▶ TRECHO DO TEXTO
■ ■ ■ ■ ■
PAS: Quando fala das auditions, quer dizer que você não tinha uma situação confortável e garantida nos Estados Unidos no começo?
SM: Não. O pessoal veio para cá e voltou ao Brasil, e eu resolvi ficar por aqui. Eu tinha um filhinho de poucos meses, Rodrigo, que tinha nascido em abril, e morava num apartamentozinho num lugar chamado Glendale, um subúrbio de Los Angeles. Aliás, quem conheci nessa época e me ajudou a encontrar apartamento foi João Donato. Ele já morava aqui, ficamos muito amigos, até hoje é um dos meus compositores e pianistas preferidos. Foi por aí, mais ou menos metendo a cara e fazendo audições, tocando aqui, tocando ali, mas não tinha realmente nada acontecendo até gravar e sair o primeiro disco.
PAS: Você foi descobrindo conforme foi fazendo.
SM: Exatamente, e de repente o Herb Alpert ouviu aquilo e gostou muito, aí aconteceu a grande primeira chance. Por falar nisso, somos grandes amigos até hoje, eu, Herb e Jerry Moss. É uma coisa rara depois de 46 anos você ser amigo do seu primeiro patrão [risos]. Tenho muito orgulho disso.
PAS: Uma coisa recorrente desde Carmen Miranda é aquela história de “disseram que voltei americanizada”. O Brasil de um modo geral torceu o nariz para sua experiência aí fora? Como você sentia sua música recebida aqui?
SM: Olha, no início é claro que existiu uma resistência, por parte da crítica especializada, o que é isso, o cara tocando música em inglês? Mas a ironia disso tudo é que “Mas Que Nada” foi a única vez que uma música brasileira estourou no mundo cantada em português, em 1966 e em 2006. É impossível argumentar com isso, né? Mas, claro, existia gente que gostava e gente que não gostava, isso sempre existiu. Lembro que fui tocar aí no Maracanãzinho, fizemos shows pelo Brasil todo, nos anos 1960, 1970 e em 2006, no Réveillon da Praia de Ipanema, para mais de 1 milhão de pessoas. Mas sempre, como até hoje, no trabalho de qualquer artista, vai ter a turma que gosta e a turma que não gosta. Entendi muito rápido que era assim. Mas acho que isso não tem nada a ver com Brasil, porque tem gente aqui nos Estados Unidos e no mundo inteiro que gosta e que não gosta também.
PAS: É que Tom Jobim tinha aquela frase sobre fazer sucesso no Brasil, há uma relação meio conflituosa, um ruído quando se está fazendo sucesso lá fora, bem-sucedido. A própria Carmen teve uma história significativa quanto a isso, de voltar e ser mal recebida aqui.
SM: A experiência de cada um é que conta. Naturalmente, na época dela, que era época de guerra, deve ter sido uma experiência muito pessoal. A minha experiência está sendo ótima, vou ao Brasil todo ano. É claro que, repito, de vez em quando recebo um jornal que faz uma crítica, isso faz parte do trabalho, do percurso. O importante é seguir caminhando e não dar nenhuma bola para esse tipo de coisa.
■ ■ ■ ■ ■
▶ PROBLEMA
Transcreva sem nenhuma alteração tudo o que vai de "SM: Exatamente, e" até "muito orgulho disso." na entrevista.

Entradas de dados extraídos
■ ■ ■ ■ ■
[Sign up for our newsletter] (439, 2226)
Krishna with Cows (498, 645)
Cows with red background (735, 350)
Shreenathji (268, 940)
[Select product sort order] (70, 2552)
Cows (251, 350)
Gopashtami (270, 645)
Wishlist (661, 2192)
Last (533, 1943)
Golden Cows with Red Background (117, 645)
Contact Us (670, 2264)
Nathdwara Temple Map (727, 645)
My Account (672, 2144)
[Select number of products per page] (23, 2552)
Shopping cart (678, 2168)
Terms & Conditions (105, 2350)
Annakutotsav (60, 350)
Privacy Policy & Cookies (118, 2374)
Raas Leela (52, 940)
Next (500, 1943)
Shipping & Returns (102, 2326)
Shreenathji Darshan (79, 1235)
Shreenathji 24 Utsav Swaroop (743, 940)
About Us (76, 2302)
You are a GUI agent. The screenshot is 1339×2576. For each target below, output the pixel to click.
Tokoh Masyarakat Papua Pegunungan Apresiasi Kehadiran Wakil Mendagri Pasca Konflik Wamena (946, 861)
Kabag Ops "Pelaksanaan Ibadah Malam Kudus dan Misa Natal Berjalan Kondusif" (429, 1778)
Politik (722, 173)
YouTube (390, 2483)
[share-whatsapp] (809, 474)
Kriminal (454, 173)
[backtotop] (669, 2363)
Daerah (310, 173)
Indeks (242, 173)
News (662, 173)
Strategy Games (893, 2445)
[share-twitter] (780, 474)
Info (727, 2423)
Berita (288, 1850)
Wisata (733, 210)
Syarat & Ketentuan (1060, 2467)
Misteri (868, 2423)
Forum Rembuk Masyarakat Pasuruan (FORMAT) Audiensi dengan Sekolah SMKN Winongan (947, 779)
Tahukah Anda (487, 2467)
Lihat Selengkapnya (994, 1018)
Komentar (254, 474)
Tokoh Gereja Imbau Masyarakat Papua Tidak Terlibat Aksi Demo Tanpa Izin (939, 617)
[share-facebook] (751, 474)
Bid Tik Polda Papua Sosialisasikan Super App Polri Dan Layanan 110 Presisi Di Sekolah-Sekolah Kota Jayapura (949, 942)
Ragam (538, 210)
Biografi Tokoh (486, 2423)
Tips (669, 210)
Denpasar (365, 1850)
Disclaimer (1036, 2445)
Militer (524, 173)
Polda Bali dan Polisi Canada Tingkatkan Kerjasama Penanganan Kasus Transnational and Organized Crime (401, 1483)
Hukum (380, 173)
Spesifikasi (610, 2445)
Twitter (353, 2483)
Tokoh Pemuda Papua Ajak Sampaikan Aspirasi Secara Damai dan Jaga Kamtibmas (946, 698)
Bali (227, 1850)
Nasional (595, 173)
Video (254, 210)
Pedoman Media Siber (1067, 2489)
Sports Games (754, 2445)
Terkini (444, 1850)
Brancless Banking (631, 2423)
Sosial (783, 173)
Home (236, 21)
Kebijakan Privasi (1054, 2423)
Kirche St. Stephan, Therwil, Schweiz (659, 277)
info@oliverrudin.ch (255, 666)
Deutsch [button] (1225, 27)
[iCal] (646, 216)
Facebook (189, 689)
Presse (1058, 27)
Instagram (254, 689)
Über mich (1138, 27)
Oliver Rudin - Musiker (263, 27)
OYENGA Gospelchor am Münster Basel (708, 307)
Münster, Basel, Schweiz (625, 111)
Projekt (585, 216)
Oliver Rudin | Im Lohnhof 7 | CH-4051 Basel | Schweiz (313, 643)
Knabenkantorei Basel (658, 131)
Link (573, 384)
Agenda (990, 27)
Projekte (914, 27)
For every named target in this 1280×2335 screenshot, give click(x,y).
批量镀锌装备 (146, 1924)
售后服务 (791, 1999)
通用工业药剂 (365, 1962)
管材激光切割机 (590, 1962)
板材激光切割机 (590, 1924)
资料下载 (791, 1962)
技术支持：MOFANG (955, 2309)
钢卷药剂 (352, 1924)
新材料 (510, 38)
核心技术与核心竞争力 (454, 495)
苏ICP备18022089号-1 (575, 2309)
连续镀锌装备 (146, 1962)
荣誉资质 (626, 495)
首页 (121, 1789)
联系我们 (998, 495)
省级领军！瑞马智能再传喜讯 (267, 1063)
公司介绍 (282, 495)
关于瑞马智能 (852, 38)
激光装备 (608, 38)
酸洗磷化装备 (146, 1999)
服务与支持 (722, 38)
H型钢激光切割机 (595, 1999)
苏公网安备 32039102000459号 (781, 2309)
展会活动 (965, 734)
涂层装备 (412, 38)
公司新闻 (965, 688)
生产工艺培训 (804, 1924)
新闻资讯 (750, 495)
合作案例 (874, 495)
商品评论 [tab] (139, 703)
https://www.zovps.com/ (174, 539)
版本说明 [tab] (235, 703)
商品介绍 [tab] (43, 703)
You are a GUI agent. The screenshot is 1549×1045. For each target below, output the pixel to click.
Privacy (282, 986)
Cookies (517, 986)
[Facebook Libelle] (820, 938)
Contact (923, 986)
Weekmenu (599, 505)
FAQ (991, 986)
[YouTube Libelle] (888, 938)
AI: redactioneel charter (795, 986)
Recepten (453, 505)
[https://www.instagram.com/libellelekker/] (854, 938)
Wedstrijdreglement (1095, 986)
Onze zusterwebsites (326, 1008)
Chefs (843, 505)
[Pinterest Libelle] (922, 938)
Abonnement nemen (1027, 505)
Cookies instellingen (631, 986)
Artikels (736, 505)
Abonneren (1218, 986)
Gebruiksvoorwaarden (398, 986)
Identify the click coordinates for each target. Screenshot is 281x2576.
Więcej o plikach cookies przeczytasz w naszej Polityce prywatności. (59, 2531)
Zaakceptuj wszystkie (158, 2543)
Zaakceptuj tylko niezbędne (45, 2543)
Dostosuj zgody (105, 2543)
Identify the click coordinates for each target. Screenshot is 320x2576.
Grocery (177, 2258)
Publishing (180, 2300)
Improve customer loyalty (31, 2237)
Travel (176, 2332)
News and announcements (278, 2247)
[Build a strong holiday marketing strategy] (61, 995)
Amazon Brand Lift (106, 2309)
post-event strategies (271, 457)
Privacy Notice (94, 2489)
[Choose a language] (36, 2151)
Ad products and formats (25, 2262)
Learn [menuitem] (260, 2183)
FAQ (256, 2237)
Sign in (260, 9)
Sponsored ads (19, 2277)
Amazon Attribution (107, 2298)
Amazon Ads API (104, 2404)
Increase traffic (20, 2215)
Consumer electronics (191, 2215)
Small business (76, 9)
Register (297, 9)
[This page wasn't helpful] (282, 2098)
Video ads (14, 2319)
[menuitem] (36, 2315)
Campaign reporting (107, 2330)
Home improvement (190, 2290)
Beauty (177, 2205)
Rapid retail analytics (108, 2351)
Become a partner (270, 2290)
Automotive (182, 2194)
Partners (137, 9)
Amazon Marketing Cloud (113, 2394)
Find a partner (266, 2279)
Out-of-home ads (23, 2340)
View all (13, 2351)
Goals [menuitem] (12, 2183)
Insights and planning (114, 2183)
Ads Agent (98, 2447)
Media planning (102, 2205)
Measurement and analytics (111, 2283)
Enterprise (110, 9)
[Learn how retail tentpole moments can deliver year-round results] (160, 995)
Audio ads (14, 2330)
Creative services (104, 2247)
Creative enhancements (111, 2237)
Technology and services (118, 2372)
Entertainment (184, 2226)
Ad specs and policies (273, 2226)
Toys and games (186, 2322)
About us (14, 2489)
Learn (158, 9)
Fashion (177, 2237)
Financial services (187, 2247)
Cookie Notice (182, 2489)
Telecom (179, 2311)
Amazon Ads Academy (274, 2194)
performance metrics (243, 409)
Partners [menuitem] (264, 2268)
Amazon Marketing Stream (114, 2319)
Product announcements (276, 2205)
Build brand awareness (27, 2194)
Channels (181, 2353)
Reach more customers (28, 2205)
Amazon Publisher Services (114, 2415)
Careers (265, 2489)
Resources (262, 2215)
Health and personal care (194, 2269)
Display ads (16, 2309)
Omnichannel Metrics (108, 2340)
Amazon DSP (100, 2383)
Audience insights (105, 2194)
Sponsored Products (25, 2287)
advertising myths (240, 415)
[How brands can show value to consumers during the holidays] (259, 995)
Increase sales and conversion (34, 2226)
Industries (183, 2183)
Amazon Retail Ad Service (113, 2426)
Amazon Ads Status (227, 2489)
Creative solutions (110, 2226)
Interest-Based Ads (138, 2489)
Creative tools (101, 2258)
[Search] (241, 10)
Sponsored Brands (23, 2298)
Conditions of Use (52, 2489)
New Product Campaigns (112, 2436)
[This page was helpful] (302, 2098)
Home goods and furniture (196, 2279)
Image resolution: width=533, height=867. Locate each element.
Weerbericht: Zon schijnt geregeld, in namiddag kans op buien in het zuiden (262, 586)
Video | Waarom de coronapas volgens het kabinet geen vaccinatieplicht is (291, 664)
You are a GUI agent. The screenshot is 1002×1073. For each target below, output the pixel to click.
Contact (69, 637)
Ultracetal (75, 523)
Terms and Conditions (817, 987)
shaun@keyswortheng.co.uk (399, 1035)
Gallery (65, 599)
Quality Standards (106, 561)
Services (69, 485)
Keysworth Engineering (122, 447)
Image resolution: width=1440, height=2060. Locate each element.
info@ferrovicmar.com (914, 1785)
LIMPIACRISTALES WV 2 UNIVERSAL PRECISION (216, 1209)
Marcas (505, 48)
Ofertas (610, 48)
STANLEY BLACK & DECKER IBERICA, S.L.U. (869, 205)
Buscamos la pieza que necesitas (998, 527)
■ ■ ■ ■ ■
▶ RESPOSTA FINAL
SM: Exatamente, e de repente o Herb Alpert ouviu aquilo e gostou muito, aí aconteceu a grande primeira chance. Por falar nisso, somos grandes amigos até hoje, eu, Herb e Jerry Moss. É uma coisa rara depois de 46 anos você ser amigo do seu primeiro patrão [risos]. Tenho muito orgulho disso.